Ларик, придерживая левой рукой галстук, налил из открытой заранее бутылки коньяк в один бокал до половины. Он не знал, сколько коньяка наливают на один тост.
– Нет, нет, – Ольга мило улыбнулась, настроение просто необходимо было сменить и срочно. – Надеюсь, ты меня не считаешь пьяницей, которая может пить в одиночестве. Раздели со мной минуту головной боли и невинной радости очень уставшей немолодой женщины. Налей и себе, возьми второй бокал.
– Ну, хорошо, только немного, мне завтра, ведь, выступать, руки не должны дрожать, а то меня друзья неверно поймут.
– Господи, Ларик! Разумеется чуть-чуть. Полбокала всего. Тут, кстати, сухой закон так-то. Но не для нас. Мы выше закона, слава богу, на целый этаж! – Ольга рассмеялась своей шутке. – Ну, давай, за успех! И вообще за оптимизм. Мне кажется, что ты рано скис. У тебя море,… нет, океан! возможностей. Ты даже не представляешь, каких.
– Вы о чём, Ольга Павловна?
– Давай выпьем сначала. Да, я забыла спросить, у тебя планов никаких? Ты не торопишься?
– Да нет. Куда ж мне торопиться? На свой этаж – не на трамвае ехать, всегда успею.
– Вот и хорошо. За тебя!
– Ну, тогда – за Вас. Взаимно.
Бокалы были подняты и выпиты. Ларик опрокинул бокал сразу, как водку, а Ольга, разогревая в руках, вертела бокал, склонялась лицом к нему, вдыхая аромат. Где-то она читала, что правильно пить коньяк надо именно так: наслаждаясь цветом, вкусом, ароматом и медленно растекающимся от горла теплом. И пропуская очередной крошечный глоток, подняв голову, она рассматривала его руки, большие и красноватые.
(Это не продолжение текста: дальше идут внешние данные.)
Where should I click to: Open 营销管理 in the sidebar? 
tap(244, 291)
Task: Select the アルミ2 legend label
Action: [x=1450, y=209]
Его длинные крепкие «музыкальные» пальцы чуть нервно подрагивали. Ларик скромно зажевал коньяк кружочком лимона прямо с кожурой.
– Какие они у него на ощупь? Горячие или холодные? – этот вопрос давно занимал Ольгу Павловну, но сегодня впервые она могла их рассмотреть так близко и совершенно спокойно.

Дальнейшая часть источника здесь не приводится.